Он уходил, не глядя по сторонам, как будто, увидев, что хотел, потерял интерес к этим копошащимся под ногами существам. Лин легко подстроилась под быстрый шаг, вновь, как и в казармах, держалась почти вплотную, прячась от внешнего мира в коконе густого, волнующего и чистого запаха. Ужас отпускал, как будто запах владыки и в самом деле стал щитом, заслонившим от ненависти, жажды и похоти. Но все же, когда двери пыточной закрылись за спиной, Лин не выдержала — всхлипнула.
— Плохо? — спросил Ладуш, шедший следом.
— Тошно, — Лин сжала кулаки, отчего-то сегодня постоянно приходилось раскрываться, признаваться в таком, о чем лучше бы промолчала. А промолчать — не получалось. — Выть хочу.
— Но не у всех на виду, верно? Владыка, мне кажется…
— Да, — отозвался тот. Он уже поднимался по лестнице, и Лин поспешила следом, теперь оказавшись рядом с Ладушем. — Отведи ее в сераль. И скажи Лалии, что отвечает за сохранность этой новенькой головой.
— Она не обрадуется.
— Это должно меня волновать?
— Не должно, но будет, когда она ворвется к тебе посреди совета.
— Так придержи. Займи ее Дикой. Пусть упражняются друг на друге. Одна в воплях, вторая в красноречии.
— Да, это может быть забавно, пока Лалии не наскучит.
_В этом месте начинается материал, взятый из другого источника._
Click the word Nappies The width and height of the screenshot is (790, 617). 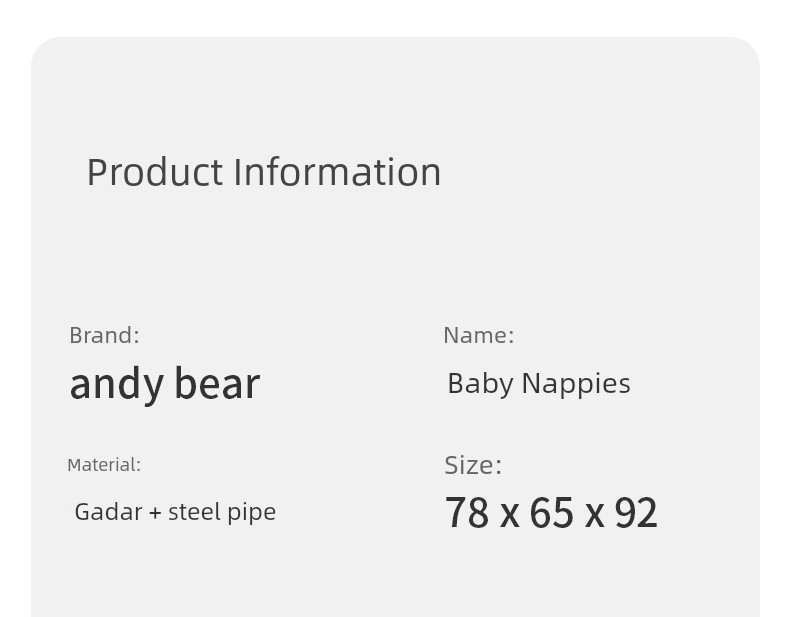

Лин вслушивалась, автоматически вычленяя информацию — не потому что так уж интересовали отношения внутри сераля вообще и незнакомая пока Лалия в частности, просто это помогало отвлечься, отодвинуть неизбежную истерику. Работа кончилась. Очень долгий и опасный последний рабочий день в качестве старшего агента управления охраны Красного Утеса. Дома зашла бы сейчас в паб, перебросилась парой слов с добряком Тикеем, выпила пива. Может, сходила бы в тир с ребятами, может, свернула бы к порту, посидела у моря. А здесь…
— Присматривай за ней. — Лин встряхнулась, усилием воли возвращаясь в невеселую реальность. О ком владыка, о ней, или?.. Нет, похоже, о Дикой. — Мне не нужен труп посреди сераля, но не в цепи же на самом деле. И надо решить, с кем повязать, если не больна.
— А ты?
— Мне хватает агрессивных психов вне постели. И от скуки я пока не дохну. Жду тебя, как разберешься со срочным.